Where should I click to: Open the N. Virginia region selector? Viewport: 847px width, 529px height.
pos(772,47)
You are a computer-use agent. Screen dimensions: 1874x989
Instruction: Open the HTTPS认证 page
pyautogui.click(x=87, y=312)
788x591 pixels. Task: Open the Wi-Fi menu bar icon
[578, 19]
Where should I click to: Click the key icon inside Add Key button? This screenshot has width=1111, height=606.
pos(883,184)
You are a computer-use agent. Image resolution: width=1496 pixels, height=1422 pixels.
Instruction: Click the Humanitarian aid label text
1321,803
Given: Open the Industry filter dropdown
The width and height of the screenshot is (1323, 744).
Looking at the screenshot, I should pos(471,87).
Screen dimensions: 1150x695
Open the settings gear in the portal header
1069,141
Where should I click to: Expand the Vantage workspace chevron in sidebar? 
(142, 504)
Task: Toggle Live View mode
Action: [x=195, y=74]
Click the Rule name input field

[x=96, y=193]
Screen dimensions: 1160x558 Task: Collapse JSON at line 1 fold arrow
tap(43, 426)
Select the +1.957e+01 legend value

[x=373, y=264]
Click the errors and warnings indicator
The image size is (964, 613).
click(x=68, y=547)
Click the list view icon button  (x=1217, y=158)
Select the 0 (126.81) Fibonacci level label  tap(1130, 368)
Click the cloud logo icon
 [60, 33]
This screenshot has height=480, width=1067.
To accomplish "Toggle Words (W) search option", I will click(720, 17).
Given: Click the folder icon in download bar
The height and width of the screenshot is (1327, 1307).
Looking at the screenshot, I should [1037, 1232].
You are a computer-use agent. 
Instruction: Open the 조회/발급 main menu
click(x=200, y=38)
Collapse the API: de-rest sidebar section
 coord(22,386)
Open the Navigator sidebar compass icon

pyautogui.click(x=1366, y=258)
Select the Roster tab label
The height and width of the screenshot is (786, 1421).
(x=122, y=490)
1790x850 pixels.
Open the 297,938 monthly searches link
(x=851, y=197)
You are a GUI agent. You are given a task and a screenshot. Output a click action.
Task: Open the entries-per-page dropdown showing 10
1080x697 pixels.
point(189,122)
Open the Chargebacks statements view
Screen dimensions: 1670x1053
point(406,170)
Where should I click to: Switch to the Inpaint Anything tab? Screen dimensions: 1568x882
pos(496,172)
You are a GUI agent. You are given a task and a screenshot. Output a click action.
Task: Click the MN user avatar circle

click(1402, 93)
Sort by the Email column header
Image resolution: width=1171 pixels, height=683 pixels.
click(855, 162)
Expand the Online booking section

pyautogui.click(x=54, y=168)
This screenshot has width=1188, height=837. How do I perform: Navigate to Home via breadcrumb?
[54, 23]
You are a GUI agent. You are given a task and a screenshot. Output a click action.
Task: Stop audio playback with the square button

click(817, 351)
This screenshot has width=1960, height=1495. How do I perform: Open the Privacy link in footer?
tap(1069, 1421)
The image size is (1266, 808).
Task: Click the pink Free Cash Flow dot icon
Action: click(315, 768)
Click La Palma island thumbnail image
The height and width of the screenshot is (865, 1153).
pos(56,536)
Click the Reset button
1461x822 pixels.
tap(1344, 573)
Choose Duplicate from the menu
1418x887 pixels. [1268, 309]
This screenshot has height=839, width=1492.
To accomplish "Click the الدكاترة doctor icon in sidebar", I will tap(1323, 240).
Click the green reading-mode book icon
--------------------
WORK INSTRUCTIONS
Print, from the entries above, the line with "Instruction: Open the HTTPS认证 page", the line with "Screen dimensions: 1150x695" and all lines between them, exactly and with nothing else.

SOLUTION
Instruction: Open the HTTPS认证 page
pyautogui.click(x=87, y=312)
788x591 pixels. Task: Open the Wi-Fi menu bar icon
[578, 19]
Where should I click to: Click the key icon inside Add Key button? This screenshot has width=1111, height=606.
pos(883,184)
You are a computer-use agent. Image resolution: width=1496 pixels, height=1422 pixels.
Instruction: Click the Humanitarian aid label text
1321,803
Given: Open the Industry filter dropdown
The width and height of the screenshot is (1323, 744).
Looking at the screenshot, I should pos(471,87).
Screen dimensions: 1150x695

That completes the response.